The gameplay in One For All was changed from previous Idolmaster installments to remove the restriction of only allowing the player to produce a given idol or idol unit for a period of one year, which is something Sakagami admits he had wanted to do something about for quite some time. Compared to the gameplay in The Idolmaster 2 which is noted as not allowing the player much room to view the promotional work or communication aspects of the game, Sakagami wanted to design a game where players could take their time and take various detours throughout the game. Sakagami goes on to say that he wanted to remove the one year time limitation because of his strong desire to allow players the chance to produce the idols until they would be satisfied. Another focus for Sakagami was the desire for players to experience all of the idols instead of just their favorites, so the gameplay was adjusted to only allow the player to choose one of the 13 available idols to produce at the beginning of the game. Via more idols becoming available to produce as gameplay continues, Sakagami had the idea to let the player experience the fun of producing an idol group as it gradually grows and develops.

In wanting to adopt a factor directly tied to an idol's growth, One For All was designed to show the number of experience points earned from the idols doing jobs such as promotional work, auditions and live performances. One For All also introduces a skill board system, which gives skill points to idols whenever they level up. The idea for this system is derived from the use of amulets in The Idolmaster 2 which adjust gameplay elements, and skill points work in a similar fashion. Sakagami also wanted to better convey the personal growth of the producer, leading to the creation of the season objective system, which grants the player additional functionality such as new songs or the ability to produce more idols simultaneously. Despite the new additions to the gameplay system, Sakagami believes the gameplay itself is simple enough that new fans to The Idolmaster series will still be able to enjoy it.

One For All was released by Bandai Namco Games in Japan for the PlayStation 3 on May 15, 2014, in limited and regular editions, as well as for download through the PlayStation Store. The limited edition release comes in a specially made box containing the game itself, a drama CD, a product code to obtain original costumes as downloadable content (DLC), a business pamphlet for the 765 Pro idols, a 765 Pro calendar, a cleaning cloth featuring aphorisms from 765 Pro's president Junjirō Takagi, 13 posters featuring the 765 Pro idols, and two serial numbers to obtain one rare card each for use in the social network games The Idolmaster Cinderella Girls and The Idolmaster Million Live!. Bandai Namco Games began releasing DLC updates on May 15, 2014, available through the PlayStation Store. The updates include things such as new songs, costumes, accessories, and special guest idols who perform songs in the Stage For You game mode.

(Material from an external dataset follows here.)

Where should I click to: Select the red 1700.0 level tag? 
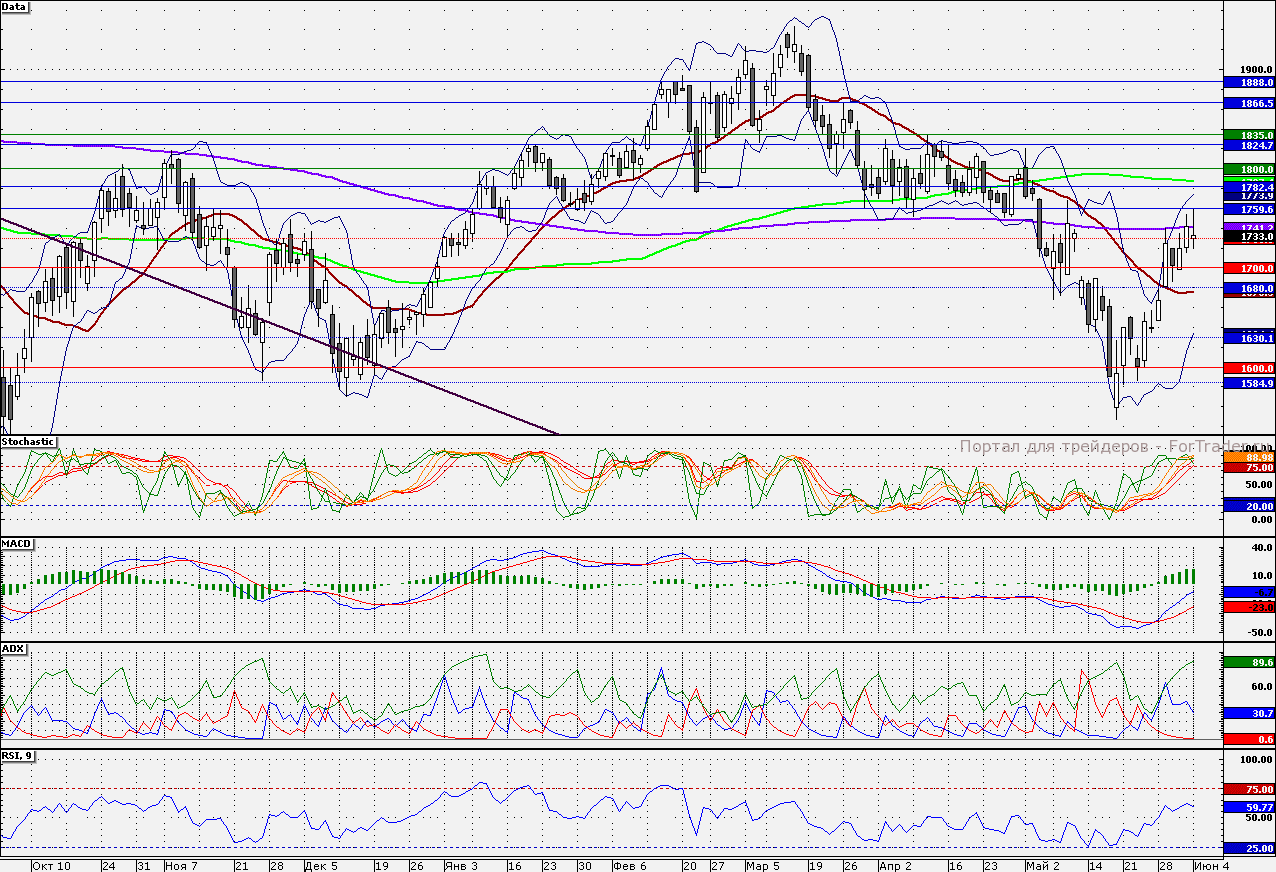pos(1248,269)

One For All features 21 songs written and composed by a variety of songwriters. As of September 2014, an additional 34 songs were released in DLC packs. Three songs were originally introduced in One For All: "Acceleration" (アクセルレーション), "Destiny" and "Only My Note". However, "Acceleration" is limited to being sung by the rival idol Leon. The songs were released on an album titled The Idolmaster Master Artist 3: Only My Note on August 27, 2014, which also includes songs released in DLC packs.

==Reception==
One For All sold 83,395 copies in its first week of release in Japan, and ranked as the best-selling video game in Japan that week. The Mainichi Shimbun reported that one day after the game's release, both the limited and regular editions were already sold out of stores in Akihabara. Within the first week, the game sold through 92.56% of its initial shipment. By June 1, 2014, the game had sold 102,793 copies. The game received a score of 33 out of 40 from the Japanese video game magazine Famitsu.